The benefits of 3D printing in refrigeration and air conditioning
The various applications of 3D printing in the field of refrigeration and air conditioning highlight possible tremendous advantages in terms of energy efficiency and cost minimisation.
Additive manufacturing, also known as 3D printing, is a transformative approach to industrial production that allows to create lighter, stronger parts and systems. It is another technological breakthrough made possible by the shift from analogue to digital processes.1
Additive manufacturing uses computer-aided design (CAD) software or 3D object scanners to direct material to be deposited, layer by layer, in precise geometric shapes.1
The term "additive manufacturing" refers to technologies that allow three-dimensional objects to be shaped layer upon layer. Each successive layer binds to the previous layer of molten or partially molten material.
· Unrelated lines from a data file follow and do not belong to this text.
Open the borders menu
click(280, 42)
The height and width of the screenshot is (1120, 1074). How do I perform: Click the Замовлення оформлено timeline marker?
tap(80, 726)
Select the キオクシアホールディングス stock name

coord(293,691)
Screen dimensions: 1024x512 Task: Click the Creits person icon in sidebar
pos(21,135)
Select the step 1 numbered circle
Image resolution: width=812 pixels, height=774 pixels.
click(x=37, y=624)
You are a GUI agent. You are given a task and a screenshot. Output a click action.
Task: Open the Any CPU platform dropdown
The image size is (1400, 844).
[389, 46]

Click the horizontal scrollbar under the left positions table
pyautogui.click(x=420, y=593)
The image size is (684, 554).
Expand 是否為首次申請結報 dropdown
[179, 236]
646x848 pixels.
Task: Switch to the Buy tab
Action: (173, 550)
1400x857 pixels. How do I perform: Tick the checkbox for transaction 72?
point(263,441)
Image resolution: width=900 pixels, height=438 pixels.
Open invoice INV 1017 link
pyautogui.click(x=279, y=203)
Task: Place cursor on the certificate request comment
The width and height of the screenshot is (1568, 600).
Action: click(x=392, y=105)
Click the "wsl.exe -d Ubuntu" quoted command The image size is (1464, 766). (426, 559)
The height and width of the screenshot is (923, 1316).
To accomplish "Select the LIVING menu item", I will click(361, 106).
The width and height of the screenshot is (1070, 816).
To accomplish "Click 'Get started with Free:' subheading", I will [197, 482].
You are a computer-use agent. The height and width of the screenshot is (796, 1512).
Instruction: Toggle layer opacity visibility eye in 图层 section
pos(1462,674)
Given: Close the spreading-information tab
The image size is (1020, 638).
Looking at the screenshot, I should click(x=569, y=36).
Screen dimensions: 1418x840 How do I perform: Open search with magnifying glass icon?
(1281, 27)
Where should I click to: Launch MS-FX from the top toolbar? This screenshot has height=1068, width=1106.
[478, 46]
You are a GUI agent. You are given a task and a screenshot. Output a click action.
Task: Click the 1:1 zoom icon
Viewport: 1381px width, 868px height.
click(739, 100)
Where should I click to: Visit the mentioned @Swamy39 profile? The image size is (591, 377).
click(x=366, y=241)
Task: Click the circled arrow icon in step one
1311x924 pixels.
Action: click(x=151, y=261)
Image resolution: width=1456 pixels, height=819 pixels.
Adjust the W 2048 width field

Different substances can be used for the lamination of materials, including metal powder, thermoplastics, ceramics, composites, glass, and even edible products such as chocolate.1
Objects are digitally defined by computer-aided design (CAD) software that is used to create .stl (stereolithography) files that essentially "slice" the object into ultra-thin layers. This information guides the path of a nozzle or print head that precisely deposits the material on the previous layer. Or, a laser or electron beam selectively or partially melts in a bed of powdered material. As the materials cool or harden, they fuse together to form a three-dimensional object.1
A young German company called re-generate is working with researchers and industrial partners to introduce additive manufacturing to the HVAC&R industry. The initial goal is to develop market interest in more compact and lighter heat exchangers printed in 3D.2
The company believes that this manufacturing process can enable faster innovation cycles with immediate production of prototypes, save money by reducing the need for complex traditional tools, and reduce the carbon footprint by reusing materials and using decentralised production. Nina Masson, founder and CEO of re-generate said: "We believe in efficient technology, better design and a smaller environmental footprint in future HVAC and refrigeration solutions. She added : “3D printing helps our partners shape a smarter heating and cooling business, while delivering in all three areas.”2
One of the advantages of 3D printing, compared to traditional moulding and casting methods, is that a wider variety of materials can be used, including metals, ceramics, silica and plastics, increasing the potential application areas. 2
In the case of small 3D printed heat exchangers, their potential applications are currently considered to be any installation where space is limited and spatial flexibility is required. Applications currently being proposed include residential and mobile air conditioning, heat pumps and any application where microchannel heat exchangers are used today. 2
In a previous project, scientists at the Fraunhofer Institute reportedly proved that 3D printing technology can reduce the size of heat exchangers while increasing their efficiency. They say they have improved the compactness of the 3D-printed heat exchangers by more than 50% compared to the reference heat exchangers, and thus increased the efficiency per volume from 46% to 126%. In their project, water was modelled as a cooling medium.2
In addition, the University of Maryland in the United States, with its partners 3D Systems and the US Department of Energy, has designed a prototype heat exchanger that would be 20% lighter and 20% more efficient than the heat exchangers currently in use.3
This prototype is intended for use in air-conditioning units. The microscopic layers of the 3D printing allow the heat exchanger to include 200 micrometre thick walls that are still capable of withstanding extremely high pressures. This makes it both lighter and more efficient and can expand the range of materials that could be used to make heat exchangers.3
Most heat exchangers are made of metal because metal is strong and highly conductive, which facilitates heat transfer. The 3D-printed heat exchanger is constructed using a continuous printing process that produces a seamless solid object that will not leak. This extends the service life of the heat exchanger as well as all other parts of the air conditioner. It also reduces the risk of soiling. Fouling occurs when an external material creates deposits in the heat exchanger's passageways and interferes with the flow of air or liquids.3
The technology seems very promising, but the question remains as to whether, despite its current high cost, it will really be able to be part of the development and manufacturing process of HVAC&R equipment.